Ваняшин достал бинокль с приставкой, позволяющей пользоваться им в темноте. Глянул на территорию больницы. Там, похоже, все спали, потому что никакого движения не наблюдалось. Возле двух корпусов и построек хозяйственной принадлежности, над дверями горели фонари. Причем, как оказалось, больничная территория довольно неплохо освещалась. По крайней мере, пройти по ней и остаться не замеченным, было невозможно. Наверное, по этой причине, охранник дежуривший на воротах, позволил себе расслабиться и развалиться на деревянной лавке. Свет в будке он гасить не стал, и Ваняшин смог его хорошенько рассмотреть. Как оказалось, это был другой охранник, видно сменивший мордоворота. Но по телосложению он ничуть не отличался от того. Такие же огромные плечи и ручищи, в которые лучше не попадать. Сейчас эти ручищи покоились на груди здоровяка.

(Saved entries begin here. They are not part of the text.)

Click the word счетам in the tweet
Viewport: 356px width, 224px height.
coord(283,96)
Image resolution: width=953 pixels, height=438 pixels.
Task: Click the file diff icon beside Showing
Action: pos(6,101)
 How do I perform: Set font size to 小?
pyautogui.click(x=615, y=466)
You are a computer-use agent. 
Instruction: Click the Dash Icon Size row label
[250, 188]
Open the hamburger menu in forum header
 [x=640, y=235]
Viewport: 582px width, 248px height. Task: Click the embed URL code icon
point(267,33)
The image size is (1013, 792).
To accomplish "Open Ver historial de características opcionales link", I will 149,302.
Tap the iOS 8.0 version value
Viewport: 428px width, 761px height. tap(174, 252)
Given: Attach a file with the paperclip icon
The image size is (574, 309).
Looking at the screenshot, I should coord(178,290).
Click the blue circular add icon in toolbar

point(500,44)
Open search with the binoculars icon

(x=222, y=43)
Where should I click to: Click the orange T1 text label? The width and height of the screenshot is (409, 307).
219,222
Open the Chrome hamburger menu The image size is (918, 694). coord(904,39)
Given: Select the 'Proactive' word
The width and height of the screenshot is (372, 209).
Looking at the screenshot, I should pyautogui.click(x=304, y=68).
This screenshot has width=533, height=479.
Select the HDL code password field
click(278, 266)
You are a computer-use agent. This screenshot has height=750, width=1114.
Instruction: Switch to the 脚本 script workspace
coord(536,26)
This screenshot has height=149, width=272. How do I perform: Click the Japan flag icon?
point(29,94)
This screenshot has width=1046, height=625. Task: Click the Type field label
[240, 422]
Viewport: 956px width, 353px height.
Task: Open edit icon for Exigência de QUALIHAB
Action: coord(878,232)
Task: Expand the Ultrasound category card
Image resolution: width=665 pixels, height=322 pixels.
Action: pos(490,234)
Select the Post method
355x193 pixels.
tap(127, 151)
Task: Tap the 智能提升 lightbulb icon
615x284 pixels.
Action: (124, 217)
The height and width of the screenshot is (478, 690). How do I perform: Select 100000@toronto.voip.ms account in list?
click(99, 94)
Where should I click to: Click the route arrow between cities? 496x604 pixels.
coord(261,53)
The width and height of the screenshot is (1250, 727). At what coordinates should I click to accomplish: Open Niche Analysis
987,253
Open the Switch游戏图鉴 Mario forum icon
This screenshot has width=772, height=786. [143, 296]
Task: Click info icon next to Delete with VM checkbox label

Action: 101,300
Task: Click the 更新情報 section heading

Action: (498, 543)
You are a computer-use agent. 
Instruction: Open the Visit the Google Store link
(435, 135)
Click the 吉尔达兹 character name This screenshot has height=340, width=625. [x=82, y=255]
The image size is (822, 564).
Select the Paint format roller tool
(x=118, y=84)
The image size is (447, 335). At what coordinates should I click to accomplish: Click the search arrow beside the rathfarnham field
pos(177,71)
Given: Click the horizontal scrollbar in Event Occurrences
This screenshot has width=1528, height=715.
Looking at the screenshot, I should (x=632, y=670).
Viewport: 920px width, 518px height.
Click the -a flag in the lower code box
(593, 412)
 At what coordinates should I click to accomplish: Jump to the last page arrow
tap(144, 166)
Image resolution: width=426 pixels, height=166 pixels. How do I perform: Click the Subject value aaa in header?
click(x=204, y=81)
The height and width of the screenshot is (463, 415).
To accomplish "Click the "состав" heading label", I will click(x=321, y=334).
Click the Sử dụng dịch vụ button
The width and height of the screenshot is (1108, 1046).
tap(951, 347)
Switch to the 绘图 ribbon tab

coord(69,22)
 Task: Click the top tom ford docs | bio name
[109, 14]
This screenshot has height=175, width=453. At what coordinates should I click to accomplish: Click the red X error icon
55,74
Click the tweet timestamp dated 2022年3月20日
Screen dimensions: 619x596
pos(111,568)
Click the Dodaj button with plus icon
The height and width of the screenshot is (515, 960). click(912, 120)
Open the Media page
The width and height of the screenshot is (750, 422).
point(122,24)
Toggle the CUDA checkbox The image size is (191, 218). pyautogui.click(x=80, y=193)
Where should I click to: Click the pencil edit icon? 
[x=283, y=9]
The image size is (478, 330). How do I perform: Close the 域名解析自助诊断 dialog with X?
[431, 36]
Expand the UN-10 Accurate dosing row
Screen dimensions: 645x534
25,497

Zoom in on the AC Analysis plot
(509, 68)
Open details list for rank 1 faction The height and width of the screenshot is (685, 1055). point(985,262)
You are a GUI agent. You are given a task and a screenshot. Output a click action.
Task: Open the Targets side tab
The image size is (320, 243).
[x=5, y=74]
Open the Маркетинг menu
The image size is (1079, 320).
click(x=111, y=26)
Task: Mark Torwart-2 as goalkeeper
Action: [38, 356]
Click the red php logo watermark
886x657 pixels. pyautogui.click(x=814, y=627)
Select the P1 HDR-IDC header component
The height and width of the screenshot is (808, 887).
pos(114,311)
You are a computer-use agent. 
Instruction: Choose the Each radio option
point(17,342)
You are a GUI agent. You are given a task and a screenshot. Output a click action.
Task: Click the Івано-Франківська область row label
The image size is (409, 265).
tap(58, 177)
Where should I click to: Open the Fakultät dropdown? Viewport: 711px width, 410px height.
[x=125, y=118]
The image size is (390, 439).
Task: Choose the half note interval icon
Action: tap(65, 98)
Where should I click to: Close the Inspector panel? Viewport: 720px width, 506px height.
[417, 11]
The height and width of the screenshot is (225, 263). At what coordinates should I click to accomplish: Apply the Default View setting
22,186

– Может, все-таки попробовать туда пробраться ночью? – предложил Ваняшин. Днем, на его взгляд, подходить к забору и подглядывать, было неоправданно рисково. Охранники их наверняка заметят. Но Грек посчитал, что ночью их засекут еще быстрее, о чем и сказал Ваняшину. Предлагает лейтенант всякую чушь, а тяготы испытывать, между прочим, приходится, им всем троим. Спал бы сейчас капитан Грек в своей теплой постельке. Но майор Туманов такой же сумасшедший, как и этот салага лейтенант. Если чего взбредет в дурную башку, не остановишь, не отговоришь.
– А что, это мысль. Может, и в самом деле попробовать. А ну, пойдем, глянем, – сказал майор и стал спускаться по шаткой лестнице с чердака, подсвечивая себе маленьким фонариком. Точно такие же фонари были и у Грека с Ваняшиным.
– Чтоб вас черти побрали, – заворчал капитан. С лестницы он спускался последним. Причем, решил, что сумеет сделать это на ощупь, выключил фонарь, чтобы зря не сажать батарейки и тут же крупно пожалел об этом. В темноте нога соскочила с лестницы, и с почти полутораметровой высоты, капитан грохнулся на дощатый пол, при этом громко выругавшись.